Den Worten folgend setzt Max Weiler diesen Satz in 29 großformatigen Leinwandbildern um, begleitet von mehreren Gouachen auf Papier. Es geht ihm dabei nicht darum, die sprachliche Sentenz wortwörtlich zu illustrieren, sondern malerisch die spirituelle Bedeutung des Spruchs begreifbar zu machen.

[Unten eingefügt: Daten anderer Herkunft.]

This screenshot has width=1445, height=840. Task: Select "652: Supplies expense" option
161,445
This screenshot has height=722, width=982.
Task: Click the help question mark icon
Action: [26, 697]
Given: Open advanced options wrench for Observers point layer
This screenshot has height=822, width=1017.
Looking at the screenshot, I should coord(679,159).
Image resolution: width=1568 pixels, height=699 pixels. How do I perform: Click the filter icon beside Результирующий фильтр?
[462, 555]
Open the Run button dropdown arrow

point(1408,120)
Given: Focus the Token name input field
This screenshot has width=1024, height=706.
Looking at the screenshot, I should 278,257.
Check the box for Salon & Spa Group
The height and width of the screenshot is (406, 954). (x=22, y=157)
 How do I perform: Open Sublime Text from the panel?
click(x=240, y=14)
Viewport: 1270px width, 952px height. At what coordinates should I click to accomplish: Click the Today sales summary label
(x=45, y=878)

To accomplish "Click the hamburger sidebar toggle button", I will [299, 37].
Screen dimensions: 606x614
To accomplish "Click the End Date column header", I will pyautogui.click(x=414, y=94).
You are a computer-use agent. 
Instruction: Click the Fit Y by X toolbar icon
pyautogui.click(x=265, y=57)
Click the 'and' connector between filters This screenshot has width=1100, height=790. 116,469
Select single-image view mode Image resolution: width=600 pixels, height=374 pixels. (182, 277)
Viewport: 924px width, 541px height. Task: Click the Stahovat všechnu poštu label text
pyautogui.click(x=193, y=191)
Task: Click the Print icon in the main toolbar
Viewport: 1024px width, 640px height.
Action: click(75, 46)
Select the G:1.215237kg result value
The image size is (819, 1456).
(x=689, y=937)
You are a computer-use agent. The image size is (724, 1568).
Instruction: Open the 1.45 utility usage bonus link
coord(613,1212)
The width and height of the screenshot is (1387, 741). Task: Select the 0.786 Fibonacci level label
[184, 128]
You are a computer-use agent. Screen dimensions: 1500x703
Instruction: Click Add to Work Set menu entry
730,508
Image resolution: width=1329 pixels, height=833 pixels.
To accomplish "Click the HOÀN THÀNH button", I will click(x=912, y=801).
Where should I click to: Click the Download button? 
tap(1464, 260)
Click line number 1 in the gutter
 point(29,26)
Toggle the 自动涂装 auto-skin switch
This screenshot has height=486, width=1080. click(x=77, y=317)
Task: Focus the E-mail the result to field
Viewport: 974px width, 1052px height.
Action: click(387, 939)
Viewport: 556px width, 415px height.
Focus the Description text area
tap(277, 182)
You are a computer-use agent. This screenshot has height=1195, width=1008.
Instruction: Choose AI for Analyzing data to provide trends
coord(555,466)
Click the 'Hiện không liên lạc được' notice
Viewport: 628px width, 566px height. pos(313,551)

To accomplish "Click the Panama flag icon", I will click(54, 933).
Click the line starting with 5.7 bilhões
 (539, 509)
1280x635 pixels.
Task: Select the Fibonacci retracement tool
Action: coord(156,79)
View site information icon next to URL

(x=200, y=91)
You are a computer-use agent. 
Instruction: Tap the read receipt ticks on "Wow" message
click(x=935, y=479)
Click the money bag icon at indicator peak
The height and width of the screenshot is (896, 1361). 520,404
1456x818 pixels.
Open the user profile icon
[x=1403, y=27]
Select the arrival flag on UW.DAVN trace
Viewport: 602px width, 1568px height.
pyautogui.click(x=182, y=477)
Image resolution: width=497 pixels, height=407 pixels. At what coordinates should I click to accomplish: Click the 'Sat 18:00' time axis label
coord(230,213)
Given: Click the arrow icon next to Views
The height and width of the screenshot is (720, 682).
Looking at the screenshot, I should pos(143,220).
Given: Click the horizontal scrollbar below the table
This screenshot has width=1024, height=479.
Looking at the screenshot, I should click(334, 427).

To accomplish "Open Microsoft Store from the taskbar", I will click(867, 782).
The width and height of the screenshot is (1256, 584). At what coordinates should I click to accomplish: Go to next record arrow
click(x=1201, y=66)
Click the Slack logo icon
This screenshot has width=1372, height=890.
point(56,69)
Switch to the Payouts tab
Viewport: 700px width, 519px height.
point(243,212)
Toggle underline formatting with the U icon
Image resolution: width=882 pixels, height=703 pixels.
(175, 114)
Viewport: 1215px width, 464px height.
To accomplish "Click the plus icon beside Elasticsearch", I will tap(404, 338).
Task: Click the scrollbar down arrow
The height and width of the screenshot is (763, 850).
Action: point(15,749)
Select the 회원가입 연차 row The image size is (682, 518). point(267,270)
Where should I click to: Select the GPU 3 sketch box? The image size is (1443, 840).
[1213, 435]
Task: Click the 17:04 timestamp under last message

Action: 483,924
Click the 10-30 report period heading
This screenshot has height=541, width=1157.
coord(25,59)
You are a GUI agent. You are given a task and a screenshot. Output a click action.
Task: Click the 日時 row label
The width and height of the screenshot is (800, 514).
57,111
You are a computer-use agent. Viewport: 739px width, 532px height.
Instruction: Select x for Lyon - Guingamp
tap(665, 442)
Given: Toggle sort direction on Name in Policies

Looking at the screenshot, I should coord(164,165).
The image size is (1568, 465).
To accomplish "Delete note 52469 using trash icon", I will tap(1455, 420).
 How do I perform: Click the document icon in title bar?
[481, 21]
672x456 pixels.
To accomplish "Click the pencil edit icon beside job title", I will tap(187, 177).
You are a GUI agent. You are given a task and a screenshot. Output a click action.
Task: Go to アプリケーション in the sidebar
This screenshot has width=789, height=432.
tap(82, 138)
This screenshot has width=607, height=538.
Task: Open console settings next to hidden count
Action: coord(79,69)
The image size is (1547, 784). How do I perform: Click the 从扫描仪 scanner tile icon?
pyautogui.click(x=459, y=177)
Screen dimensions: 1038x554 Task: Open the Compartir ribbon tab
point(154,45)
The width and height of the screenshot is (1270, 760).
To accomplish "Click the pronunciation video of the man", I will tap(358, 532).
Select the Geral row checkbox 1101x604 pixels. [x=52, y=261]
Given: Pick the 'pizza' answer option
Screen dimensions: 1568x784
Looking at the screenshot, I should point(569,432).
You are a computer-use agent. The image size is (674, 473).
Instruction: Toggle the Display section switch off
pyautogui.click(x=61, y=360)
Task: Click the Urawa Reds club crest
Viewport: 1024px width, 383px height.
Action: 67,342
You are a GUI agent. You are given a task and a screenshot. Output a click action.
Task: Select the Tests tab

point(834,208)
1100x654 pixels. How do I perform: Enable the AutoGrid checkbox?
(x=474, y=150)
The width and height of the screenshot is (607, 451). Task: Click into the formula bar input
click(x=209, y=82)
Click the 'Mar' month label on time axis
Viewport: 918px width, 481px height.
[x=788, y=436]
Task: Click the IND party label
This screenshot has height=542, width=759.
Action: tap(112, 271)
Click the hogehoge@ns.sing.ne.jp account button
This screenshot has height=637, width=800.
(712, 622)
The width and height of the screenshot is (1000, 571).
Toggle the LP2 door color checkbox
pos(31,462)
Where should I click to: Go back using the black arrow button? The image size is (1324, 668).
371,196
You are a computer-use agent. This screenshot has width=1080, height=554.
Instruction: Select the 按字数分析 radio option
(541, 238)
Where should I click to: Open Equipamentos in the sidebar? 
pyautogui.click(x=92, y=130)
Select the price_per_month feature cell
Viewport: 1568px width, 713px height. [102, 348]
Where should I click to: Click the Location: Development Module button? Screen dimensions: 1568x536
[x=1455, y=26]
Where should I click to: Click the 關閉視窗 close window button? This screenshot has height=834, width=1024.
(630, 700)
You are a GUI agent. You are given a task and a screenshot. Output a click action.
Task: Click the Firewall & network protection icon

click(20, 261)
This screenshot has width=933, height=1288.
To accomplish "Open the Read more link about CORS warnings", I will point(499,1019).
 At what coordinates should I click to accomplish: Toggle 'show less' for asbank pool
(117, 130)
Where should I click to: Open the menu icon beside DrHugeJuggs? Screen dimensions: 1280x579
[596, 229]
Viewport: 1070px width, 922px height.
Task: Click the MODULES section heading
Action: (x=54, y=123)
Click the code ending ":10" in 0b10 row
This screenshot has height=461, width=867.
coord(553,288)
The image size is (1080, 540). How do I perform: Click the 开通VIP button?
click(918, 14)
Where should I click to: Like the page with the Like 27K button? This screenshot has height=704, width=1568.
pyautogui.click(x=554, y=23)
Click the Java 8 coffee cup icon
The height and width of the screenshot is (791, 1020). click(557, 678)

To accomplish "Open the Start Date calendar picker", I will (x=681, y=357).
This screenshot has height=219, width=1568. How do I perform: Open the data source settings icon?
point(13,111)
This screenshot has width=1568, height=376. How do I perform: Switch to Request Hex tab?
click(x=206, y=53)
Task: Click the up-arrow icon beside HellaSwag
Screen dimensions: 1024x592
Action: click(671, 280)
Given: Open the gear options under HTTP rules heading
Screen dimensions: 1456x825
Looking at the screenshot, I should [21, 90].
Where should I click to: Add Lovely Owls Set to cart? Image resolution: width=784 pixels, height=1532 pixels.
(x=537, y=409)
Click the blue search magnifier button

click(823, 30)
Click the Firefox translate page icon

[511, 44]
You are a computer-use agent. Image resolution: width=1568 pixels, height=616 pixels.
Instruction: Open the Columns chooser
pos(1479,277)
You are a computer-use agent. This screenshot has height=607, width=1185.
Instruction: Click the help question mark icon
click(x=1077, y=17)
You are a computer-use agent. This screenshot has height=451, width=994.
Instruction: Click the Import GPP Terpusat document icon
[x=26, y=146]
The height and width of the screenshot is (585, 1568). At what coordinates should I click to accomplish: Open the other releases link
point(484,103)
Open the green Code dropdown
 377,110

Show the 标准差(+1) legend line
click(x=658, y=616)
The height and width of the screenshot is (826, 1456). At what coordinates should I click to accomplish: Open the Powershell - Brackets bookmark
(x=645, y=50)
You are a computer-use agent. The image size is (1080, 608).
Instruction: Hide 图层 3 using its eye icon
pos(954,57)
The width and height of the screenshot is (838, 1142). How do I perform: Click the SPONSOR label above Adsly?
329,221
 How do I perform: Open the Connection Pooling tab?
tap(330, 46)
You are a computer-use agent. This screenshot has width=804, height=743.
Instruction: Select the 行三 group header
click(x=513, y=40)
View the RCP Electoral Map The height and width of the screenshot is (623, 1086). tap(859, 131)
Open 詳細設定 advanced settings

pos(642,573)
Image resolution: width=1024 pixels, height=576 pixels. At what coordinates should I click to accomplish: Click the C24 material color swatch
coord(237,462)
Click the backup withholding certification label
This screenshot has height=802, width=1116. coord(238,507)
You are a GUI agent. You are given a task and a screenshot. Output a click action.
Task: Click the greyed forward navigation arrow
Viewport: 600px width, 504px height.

Aus diesem Anspruch heraus entstehen starkfarbige, gestische Kompositionen, die dennoch einen stark meditativen Charakter aufweisen. Gleichzeitig markiert der Zyklus „Als alle Dinge“ einen Wendpunkt im Werk Max Weilers. Er bedient sich der Stilmittel des Informel und dessen impulsiver Expressivität, um einen neuen Anfang zu wagen. Diesen Akt der Entfesslung kommentiert er so: „Ich bin endlich dort angekommen, wo die Kunst angekommen ist… um zuletzt sich zu befreien und selbst Dinge zu machen, die sich neben die Naturdinge stellen, aber selbstverständlich selbst auch Natur sind“ (Max Weiler, Tag- und Nachthefte, 21.1.1961). Aufstieg und Herabkunft werden verdeutlicht durch wuchtige nach oben strebende Pinselstriche und lichtdurchtränkte Farbfelder. Es geht nicht darum, die einzelnen Bildelemente mit Bekanntem zu assoziieren, „sondern sie als einen reinen Energietransfer auf sich zu beziehen. Sie bedeuten eine ganz namenlose Realität“. Eine Realität zwischen „absoluter Ruhe und intensiver Bewegung“ (Gottfried Bohem, Der Maler Max Weiler. Das Geistige in der Natur, Wien 2001, S. 218 f.), deren Vereinigung nur durch das Potenzial der freien Farbe möglich ist.